Le Juif Süss est initié dès la fin 1938 à la demande de Goebbels, qui souhaitait développer plusieurs projets servant la propagande nazie. Adapté du roman éponyme (1925) de Lion Feuchtwanger, il narre l’ascension au XVIIe siècle de Süss Oppenheimer, qui s’infiltre à la cour du duc de Wurtemberg, lequel en échange de son aide financière lui délègue des responsabilités croissantes quant à la gestion du duché. Le portrait des Juifs est double dans le film, mais évidemment pétri de clichés dans les deux cas. Incarné par Ferdinand Marian qui avait d’abord refusé le rôle (2), Süss est décrit comme intelligent, ambitieux, fourbe, manipulateur et dépravé (cachez vos femmes et vos filles !). À l’inverse, le film fait du peuple juif une masse crasseuse et menaçante (cachez de nouveau vos femmes et vos filles !) toute prête à s’abattre sur l’Allemagne. Werner Krauss, le docteur du Cabinet du docteur Caligari (Robert Wiene, 1920) incarne, à sa demande, six rôles. Harlan commentait à l’époque : « Krauss interprètera le rabbi Loew, il sera aussi le secrétaire malhonnête, Lévy, et il apparaîtra encore brièvement dans d’autres petits rôles. […] Elle [cette distribution] tend à montrer que ces différents tempéraments et personnalités, pieux patriarche, escroc rusé, commerçant qui traficote, sont en fait tous issus d’une seule et même souche. […] Le Juif Süss, quant à lui, élégant conseiller financier à la cour, fin politicien, est à l’opposé de ce judaïsme primitif, il représente, en résumé, le Juif camouflé » (3). Le bref texte de Sieglinde Geisel (À propos du Juif Süss) vient en fin d’ouvrage remettre en perspective le film dans l’histoire allemande.

 

« Si tu n’assumes pas ta responsabilité, je m’en chargerai, je la porterai à ta place, même si tu ne veux pas, même si tu résistes. »

Veit, c’est aussi le récit d’un fils qui a consacré une partie de sa vie à enquêter afin de confondre certains criminels nazis, nombre d’entre eux occupant des postes clés dans l’Allemagne d’après-guerre.
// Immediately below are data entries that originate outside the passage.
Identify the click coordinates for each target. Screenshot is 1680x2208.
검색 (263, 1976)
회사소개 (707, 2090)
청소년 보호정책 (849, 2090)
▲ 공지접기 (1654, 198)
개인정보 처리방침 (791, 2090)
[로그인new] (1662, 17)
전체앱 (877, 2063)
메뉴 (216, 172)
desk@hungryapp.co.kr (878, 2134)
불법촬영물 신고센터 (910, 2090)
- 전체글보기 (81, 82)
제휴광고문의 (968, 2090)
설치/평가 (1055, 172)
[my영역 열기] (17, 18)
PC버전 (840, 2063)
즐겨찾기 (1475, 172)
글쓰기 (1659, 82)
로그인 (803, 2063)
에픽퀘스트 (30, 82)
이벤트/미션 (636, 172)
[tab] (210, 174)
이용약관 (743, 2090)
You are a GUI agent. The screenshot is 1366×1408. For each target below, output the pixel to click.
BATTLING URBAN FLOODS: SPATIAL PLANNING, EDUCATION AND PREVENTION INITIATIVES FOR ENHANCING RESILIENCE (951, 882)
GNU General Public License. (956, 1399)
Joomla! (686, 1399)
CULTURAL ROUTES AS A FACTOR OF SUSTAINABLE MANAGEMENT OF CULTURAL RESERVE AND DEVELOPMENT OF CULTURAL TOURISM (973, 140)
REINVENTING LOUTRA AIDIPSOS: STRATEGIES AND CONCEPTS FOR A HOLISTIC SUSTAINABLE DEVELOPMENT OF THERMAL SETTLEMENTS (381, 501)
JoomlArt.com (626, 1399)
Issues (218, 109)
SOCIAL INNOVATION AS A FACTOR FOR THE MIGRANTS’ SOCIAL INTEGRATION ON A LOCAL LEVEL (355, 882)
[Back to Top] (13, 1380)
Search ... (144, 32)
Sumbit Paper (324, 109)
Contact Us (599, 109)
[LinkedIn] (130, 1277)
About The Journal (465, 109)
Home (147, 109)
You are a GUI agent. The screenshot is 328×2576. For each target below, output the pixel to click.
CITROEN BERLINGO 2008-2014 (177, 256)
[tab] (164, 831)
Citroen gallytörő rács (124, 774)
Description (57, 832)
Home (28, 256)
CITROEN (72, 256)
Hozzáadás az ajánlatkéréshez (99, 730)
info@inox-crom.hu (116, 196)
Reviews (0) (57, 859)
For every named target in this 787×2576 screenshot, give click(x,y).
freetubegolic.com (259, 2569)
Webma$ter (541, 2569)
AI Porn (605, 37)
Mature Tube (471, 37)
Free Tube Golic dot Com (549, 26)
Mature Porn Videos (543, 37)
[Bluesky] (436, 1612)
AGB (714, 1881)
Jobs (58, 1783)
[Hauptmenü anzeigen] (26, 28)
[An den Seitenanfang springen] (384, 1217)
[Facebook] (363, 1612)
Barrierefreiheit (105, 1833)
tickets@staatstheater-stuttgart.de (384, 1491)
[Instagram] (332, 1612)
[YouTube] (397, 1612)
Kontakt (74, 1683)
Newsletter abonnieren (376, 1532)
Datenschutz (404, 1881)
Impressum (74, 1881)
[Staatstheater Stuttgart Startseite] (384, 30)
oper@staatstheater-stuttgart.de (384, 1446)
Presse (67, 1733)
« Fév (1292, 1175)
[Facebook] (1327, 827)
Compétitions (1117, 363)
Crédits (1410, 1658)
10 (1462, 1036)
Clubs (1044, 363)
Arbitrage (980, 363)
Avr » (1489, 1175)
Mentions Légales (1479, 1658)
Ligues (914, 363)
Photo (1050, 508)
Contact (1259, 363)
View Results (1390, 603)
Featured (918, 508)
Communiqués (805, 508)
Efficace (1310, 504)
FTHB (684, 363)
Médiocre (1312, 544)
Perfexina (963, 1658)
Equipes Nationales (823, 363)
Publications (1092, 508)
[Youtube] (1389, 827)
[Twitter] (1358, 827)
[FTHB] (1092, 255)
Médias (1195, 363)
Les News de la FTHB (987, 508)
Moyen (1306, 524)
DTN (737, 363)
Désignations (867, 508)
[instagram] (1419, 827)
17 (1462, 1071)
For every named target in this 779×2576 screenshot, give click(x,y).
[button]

Les recherches qu’il entreprit en Pologne sur les camps de Sobibor, Bełżec et Treblinka révélant des milliers de documents sur les criminels nazis furent interrompues, Thomas Harlan fut interdit de séjour dans le pays puis contraint de quitter l’Allemagne en 1964. Prouver la faute des autres pour excuser celle du père ? Veit est un cri du cœur, une offrande d’un fils partagé entre amour paternel et honte.

N. B. : Une autre ombre plane sur le texte. Si Veit et Thomas Harlan ne sont pas nécessairement connus des cinéphiles, le nom de Harlan est lui bien plus évocateur. Jan Harlan est l’assistant de Kubrick durant le tournage des Sentiers de la gloire (1957). Christiane Susanne Harlan, sa sœur, interprète la chanteuse de la scène finale et épouse le réalisateur l’année suivante. À partir de 1975, Jan Harlan est le producteur de la majorité des films du cinéaste à qui il consacre un documentaire en 2010 : Kubrick : A Life in Pictures. Christiane et Jan Harlan sont les neveux de Veit Harlan. Kubrick pensait à un film sur la genèse du Juif Süss, mais abandonna le projet faute de sources documentaires.


Veit. D’un fils à son père dans l’ombre du Juif Süss de Thomas Harlan, Éditions Capricci, 156 pages – Disponible depuis le 5 septembre 2013.

(1) Il croit en avoir brûlé le dernier négatif en présence de Thomas en 1954, mais le film circule à nouveau après-guerre et est toujours vivement apprécié dans les cercles antisémites. Il a récemment été édité en DVD, tandis que les rares projections suscitent encore aujourd’hui le débat.
(2) Il n’accepta manifestement le rôle que sous la contrainte et se verra interdit de jouer après-guerre à cause du film.
(3) Veit Harlan dans la revue Der Film (20 janvier 1940).